Nick Clegg has got it wrong yet again
IT seems that Nick Clegg specialises in making unsubstantiated statements. He said yesterday that “who you know is increasingly becoming more important that what you know” when it comes to securing a job in the City as well as in politics, the media and other professions. The key phrase here is “becoming increasingly important.”
We all know that it helps to know people to get a job. Clegg may be right that politics has become even less meritocratic; the coalition, for instance, is now dominated by a tiny elite from similar backgrounds. Chunks of the media are no better. But the deputy prime minister isn’t right that this is getting worse in the City and in business: while recruitment practices still leave much to be desired in some respects, they are getting more meritocratic, not less.
Headhunters are frequently used. Big firms have professionalised their graduate recruitment. Crucially, graduates as well as executives are now recruited from all over the world. The talent pool has gone global. This has all but eradicated the grip of the British middle class, especially in finance. US law firms are only interested in results, as are the multinationals that dominate the economy. Old British school ties mean nothing to them.
A few dinosaur firms remain, where family or friendships are the main way in, including some property firms, traditional law firms, a few minor PR agencies and the like. But for most companies, especially successful ones, the old days when the sons of partners were automatically hired after university – and in turn became partners – are long since over. Of course, there is still plenty of nepotism, as there has always been. Clegg could justifiably have said that there are still too many second rate people in positions of power – or that there is too much cronyism at non-exec director level – or even that the relationship between fund managers and top execs is too cosy. But his failure to understand the modern, globalised City destroys his argument.
Take Barclays Capital, the UK’s biggest investment bank. Its executive committee counts 11 people – just two are British. The CEOs of the Prudential and the London Stock Exchange, once bastions of the old ruling class, are French. Among top women, the trend is even more pronounced. Of the five female FTSE 100 CEOs in 2011, just two are British and three American (and if Santander UK floats, the sixth would be Spanish). Of the 23 women appointed to directorships of FTSE 100 firms in 2009, 14 had not previously held such posts – yet just one of these was a UK citizen.

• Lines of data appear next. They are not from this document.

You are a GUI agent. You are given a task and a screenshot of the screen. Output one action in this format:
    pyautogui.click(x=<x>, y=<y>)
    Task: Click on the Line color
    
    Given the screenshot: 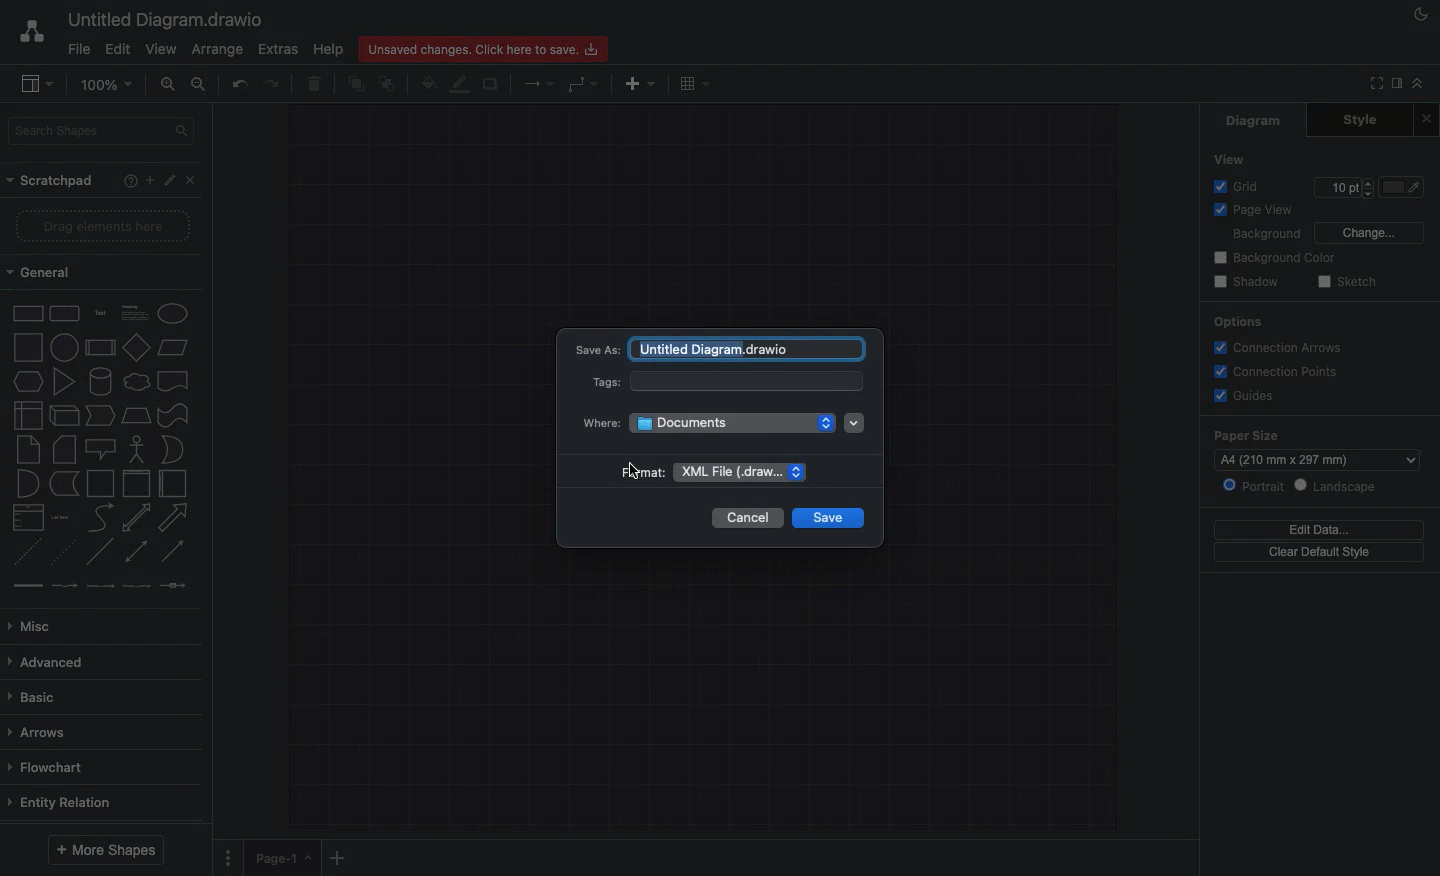 What is the action you would take?
    pyautogui.click(x=462, y=85)
    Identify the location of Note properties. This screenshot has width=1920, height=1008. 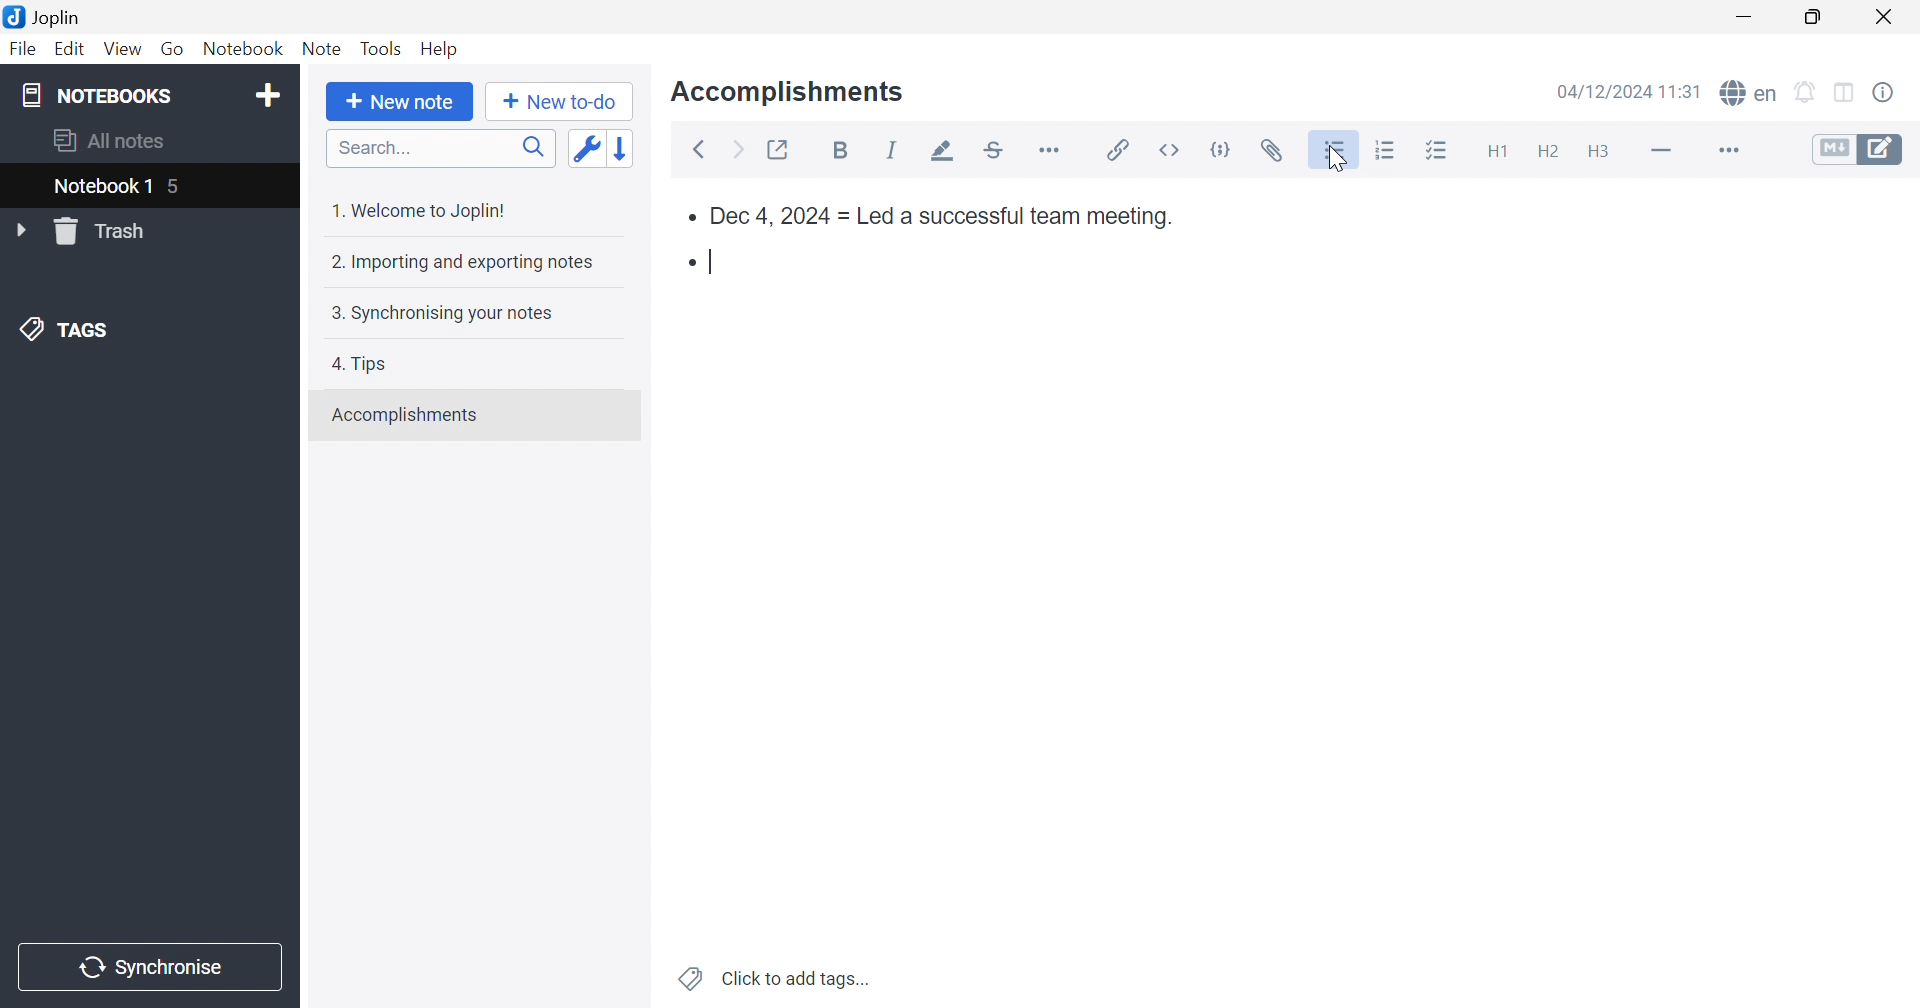
(1887, 94).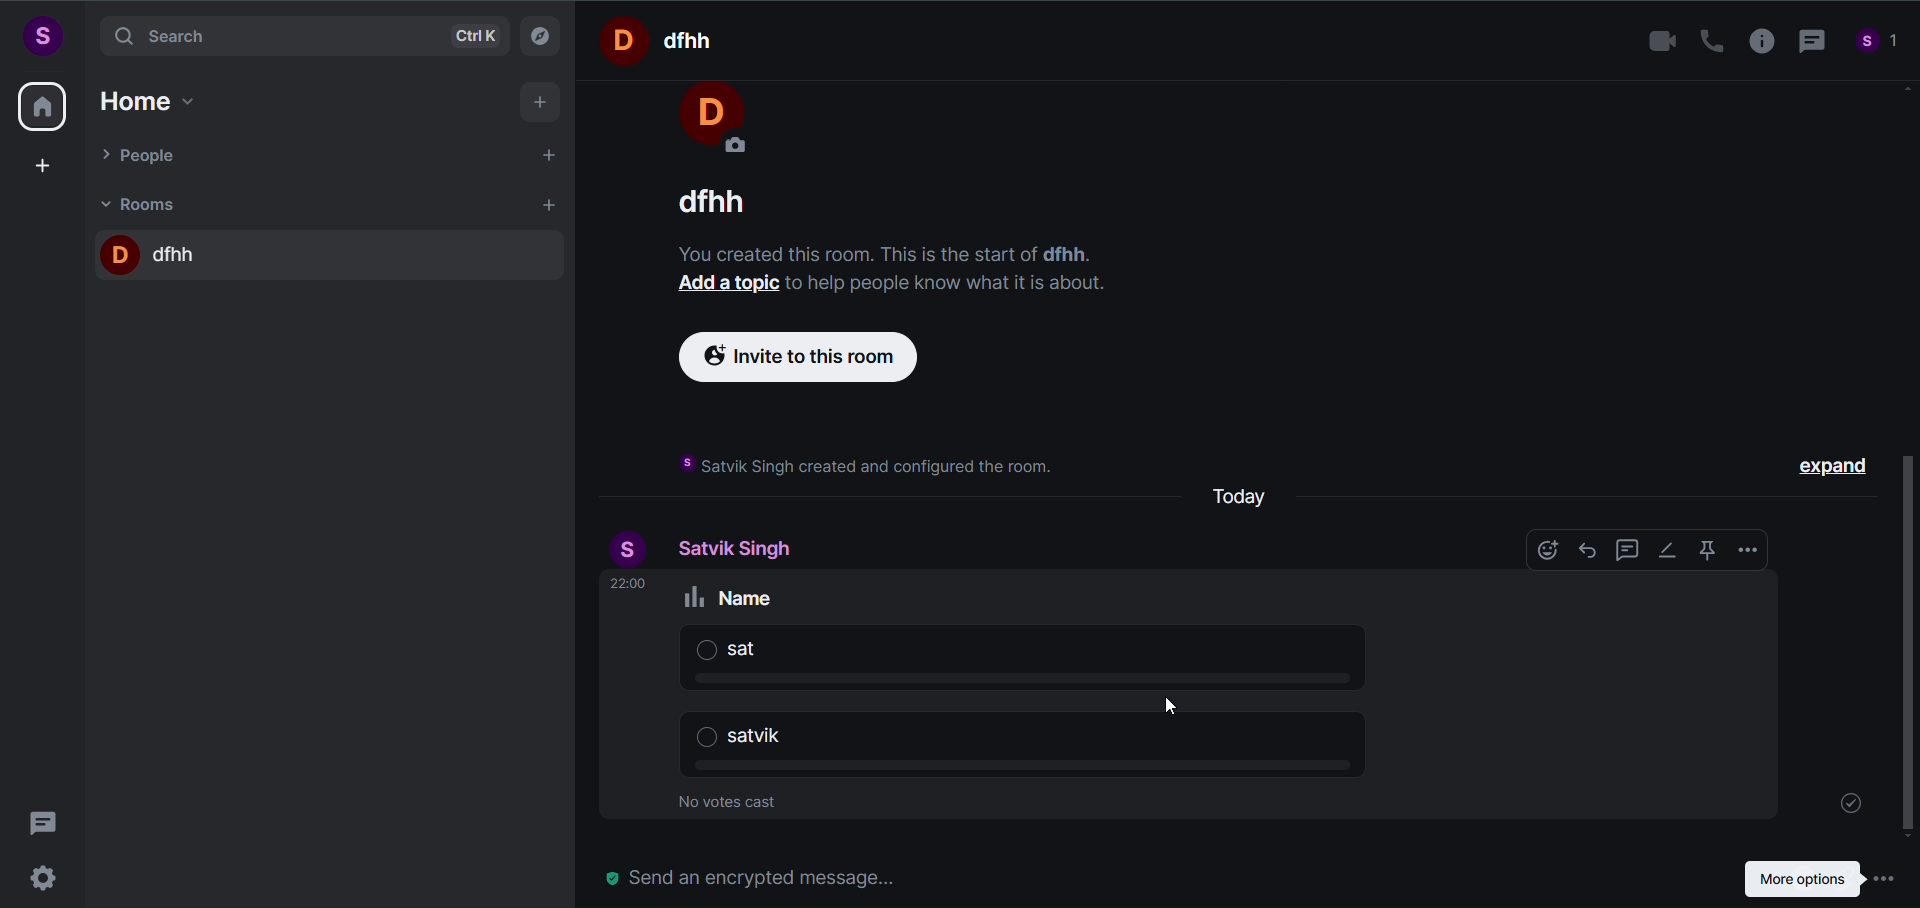 The image size is (1920, 908). I want to click on more options, so click(1821, 877).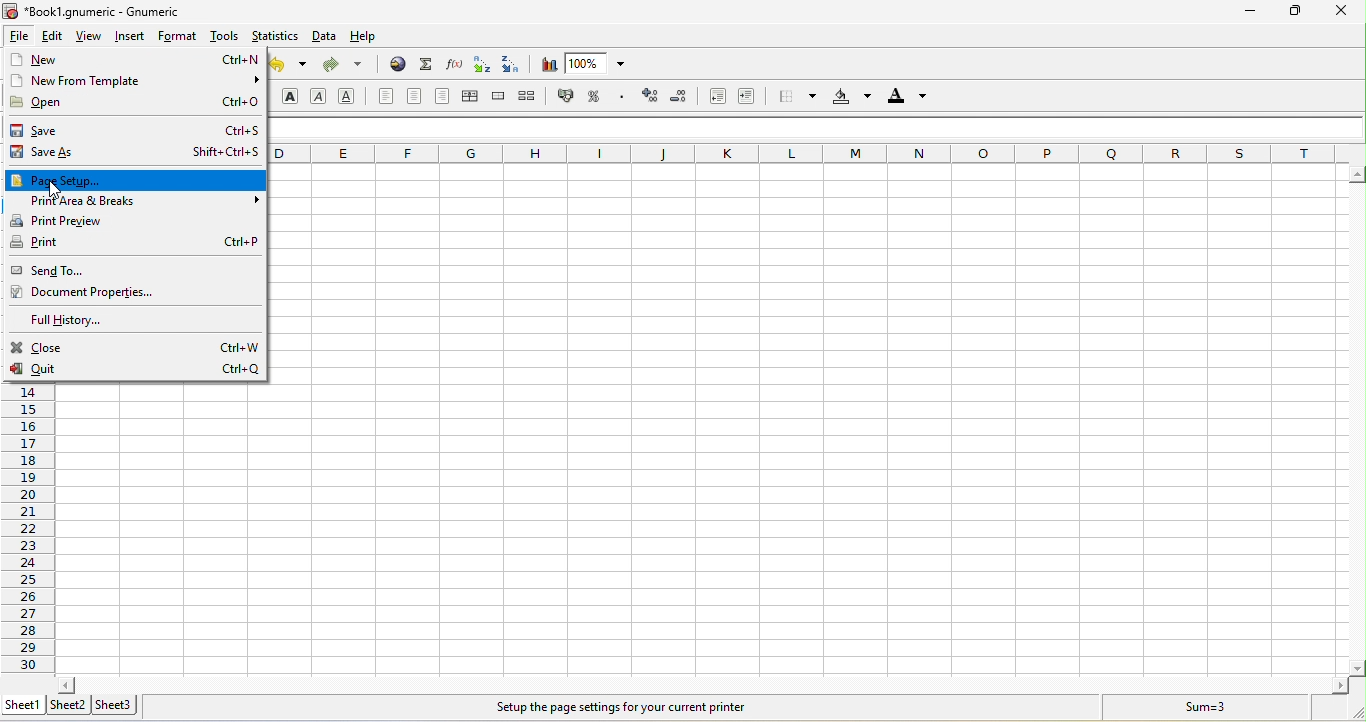 The image size is (1366, 722). What do you see at coordinates (117, 704) in the screenshot?
I see `sheet 3` at bounding box center [117, 704].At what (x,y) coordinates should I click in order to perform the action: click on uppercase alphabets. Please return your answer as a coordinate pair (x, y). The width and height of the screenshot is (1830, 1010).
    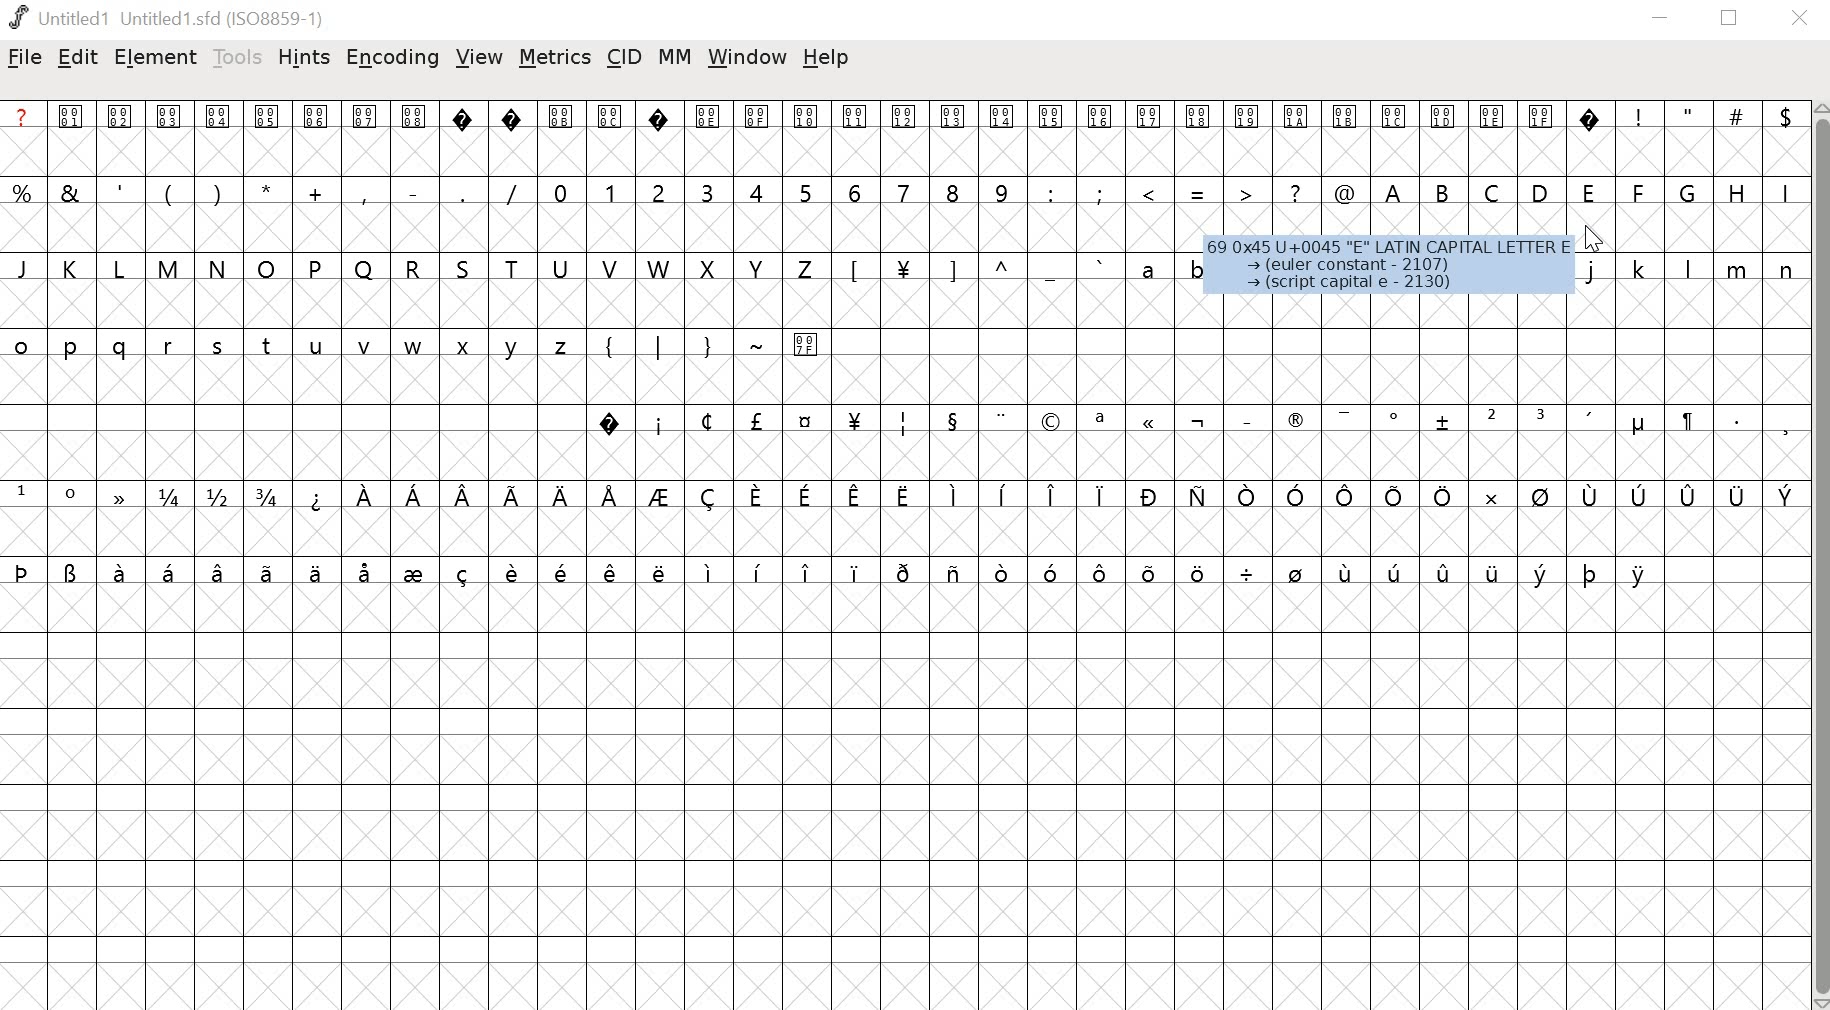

Clegg is also wrong about something else. The Social Market Foundation has actually done some real research on internships. Remarkably, its polls reveal that 57 per cent of young people from a low socio-economic group report not being put off from a career that requires unpaid work to get into, compared to 59 per cent from a high socio-economic group. There is no real difference. The issue is not free internships, it is that the poor are not aware of opportunities or don’t know how to access them.
Britain is not a closed society. Our tragic, urgent problem is that those with inadequate education and skills stand little hope in today’s ultra-competitive world. Clegg should stop moralising about things he doesn’t understand and focus on improving government policies.